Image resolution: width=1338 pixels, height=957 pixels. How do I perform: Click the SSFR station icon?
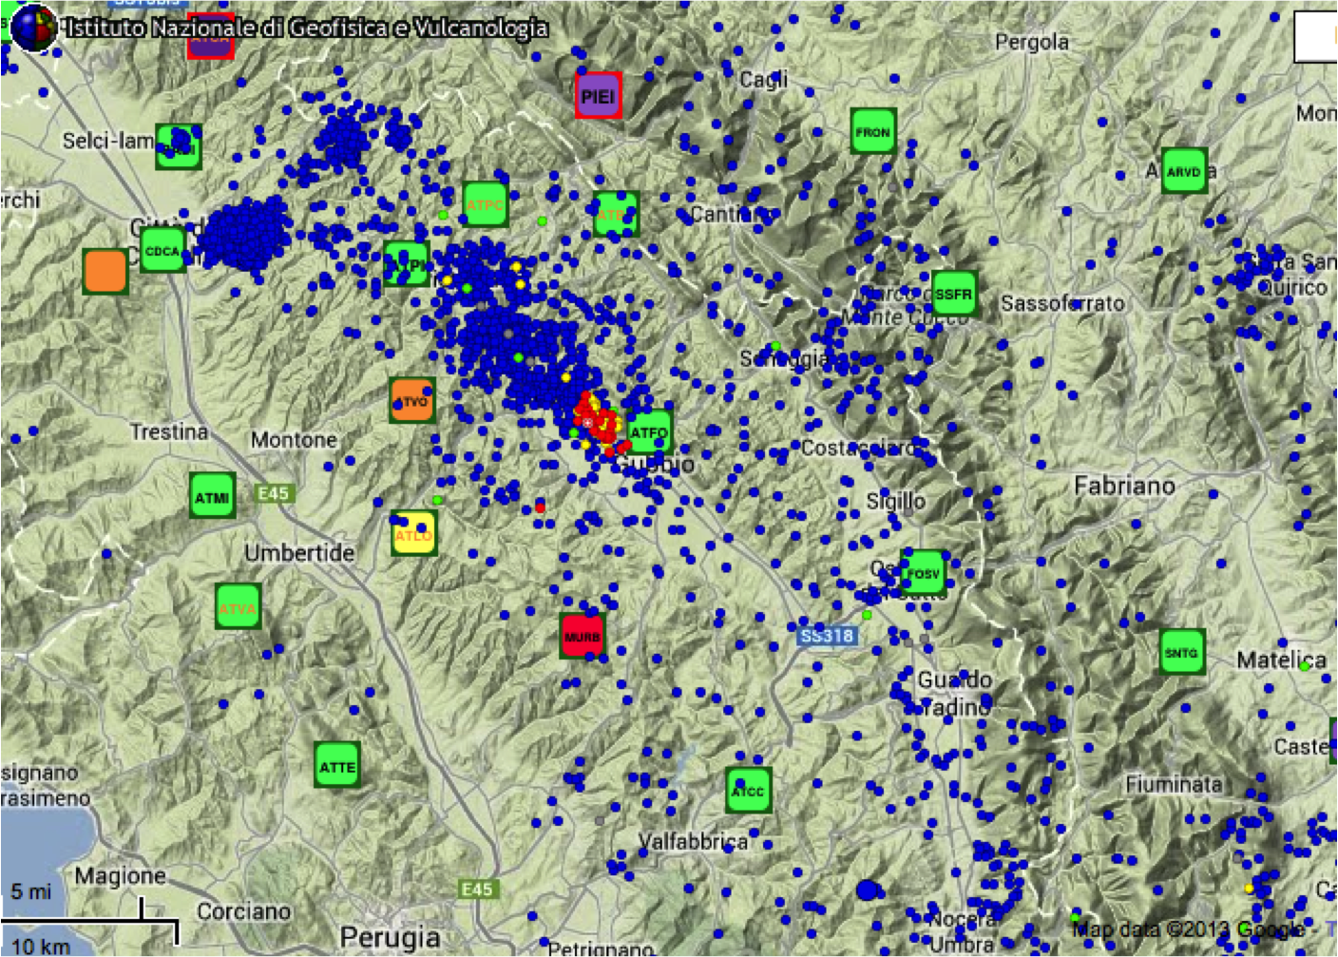(953, 294)
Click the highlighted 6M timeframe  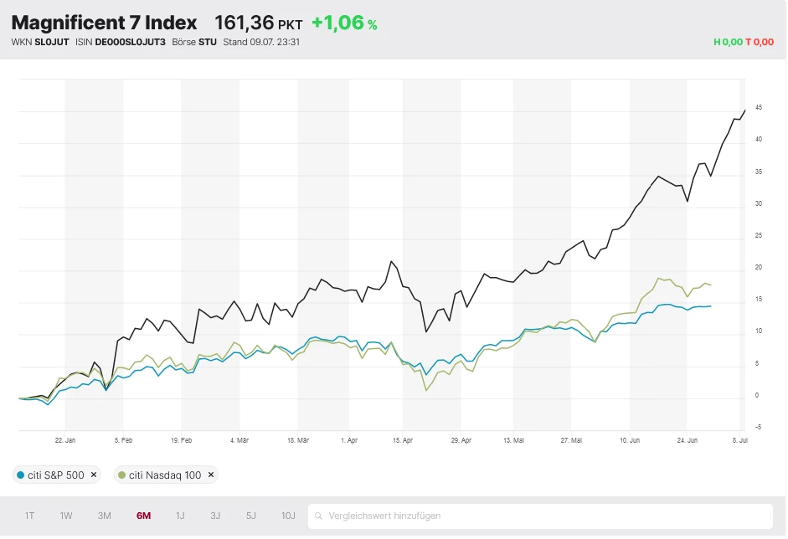point(142,516)
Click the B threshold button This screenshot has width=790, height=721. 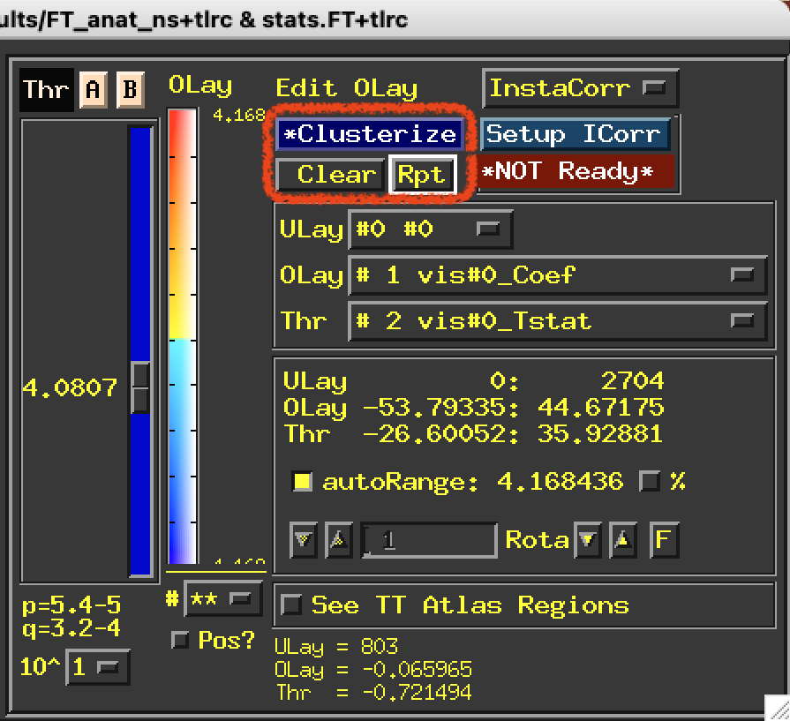tap(130, 90)
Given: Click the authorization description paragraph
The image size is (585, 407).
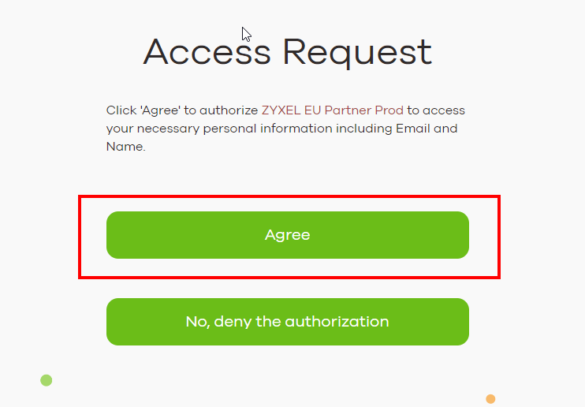Looking at the screenshot, I should [x=285, y=129].
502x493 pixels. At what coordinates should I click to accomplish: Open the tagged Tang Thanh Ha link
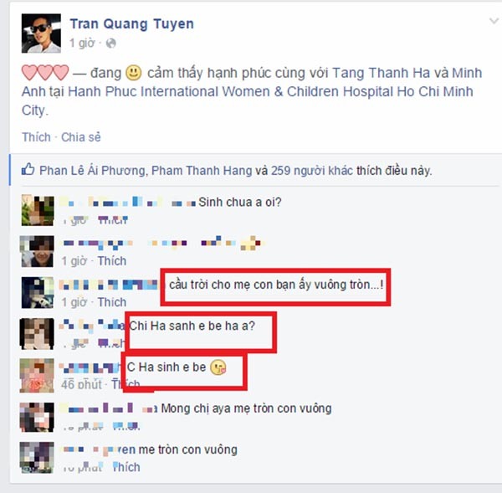point(381,73)
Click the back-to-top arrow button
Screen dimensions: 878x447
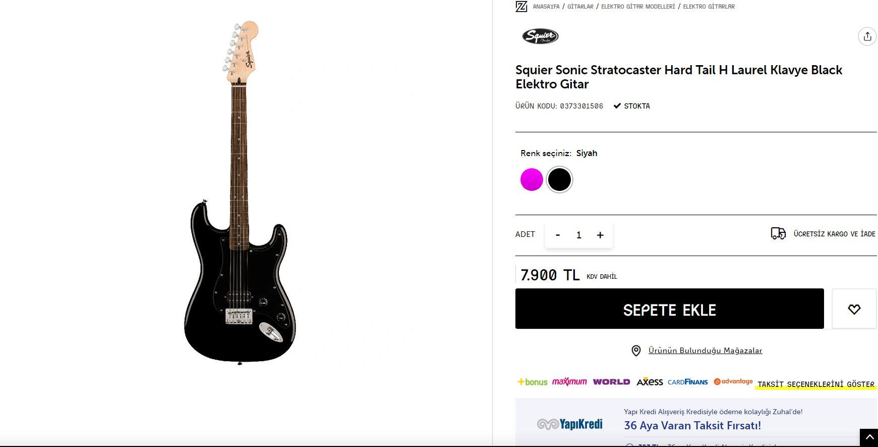pos(869,437)
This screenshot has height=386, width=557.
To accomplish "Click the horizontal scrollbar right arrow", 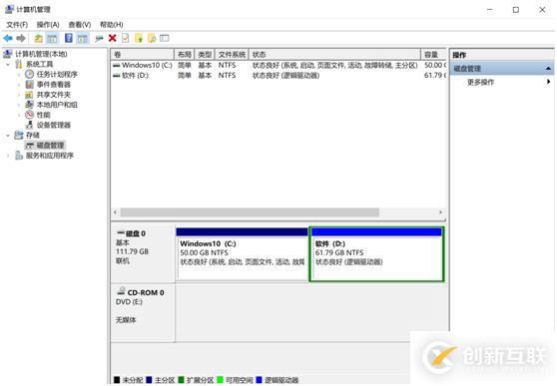I will (440, 212).
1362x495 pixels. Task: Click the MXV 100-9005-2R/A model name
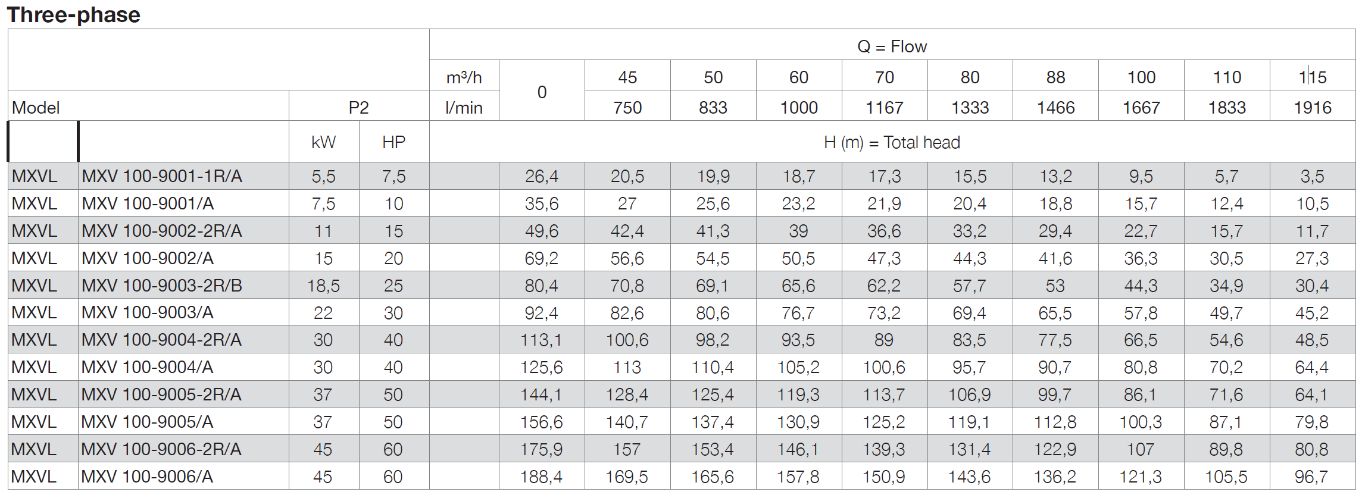pos(161,394)
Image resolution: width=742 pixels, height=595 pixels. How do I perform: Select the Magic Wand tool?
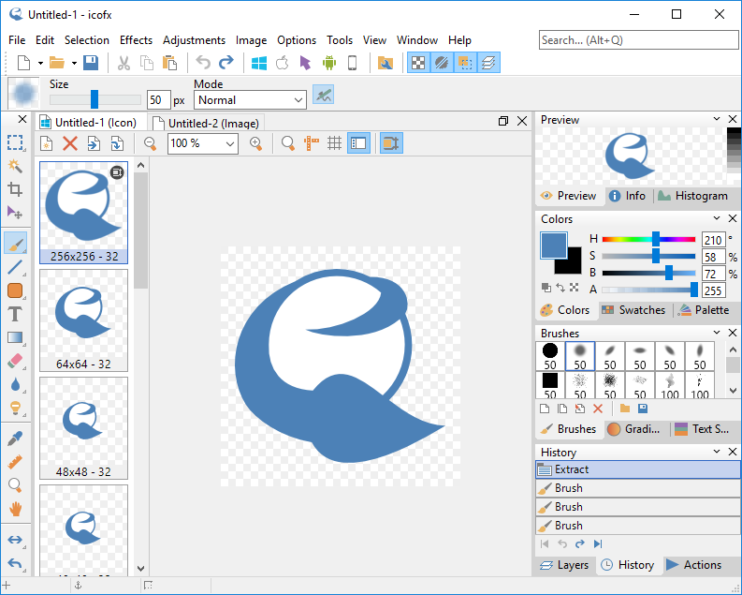[x=15, y=166]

● **Set problem**: Could you put the entries, from the line containing "1362x495 pixels. Task: Click" up to and including the last line of the entries, into a Markdown table with the columns Row and Line, skipping blank lines and leaving out the pictures?

● **Response**:
| Row | Line |
|---|---|
| 1 | 1362x495 pixels. Task: Click the MXV 100-9005-2R/A model name |
| 2 | pos(161,394) |
| 3 | Image resolution: width=742 pixels, height=595 pixels. How do I perform: Select the Magic Wand tool? |
| 4 | [x=15, y=166] |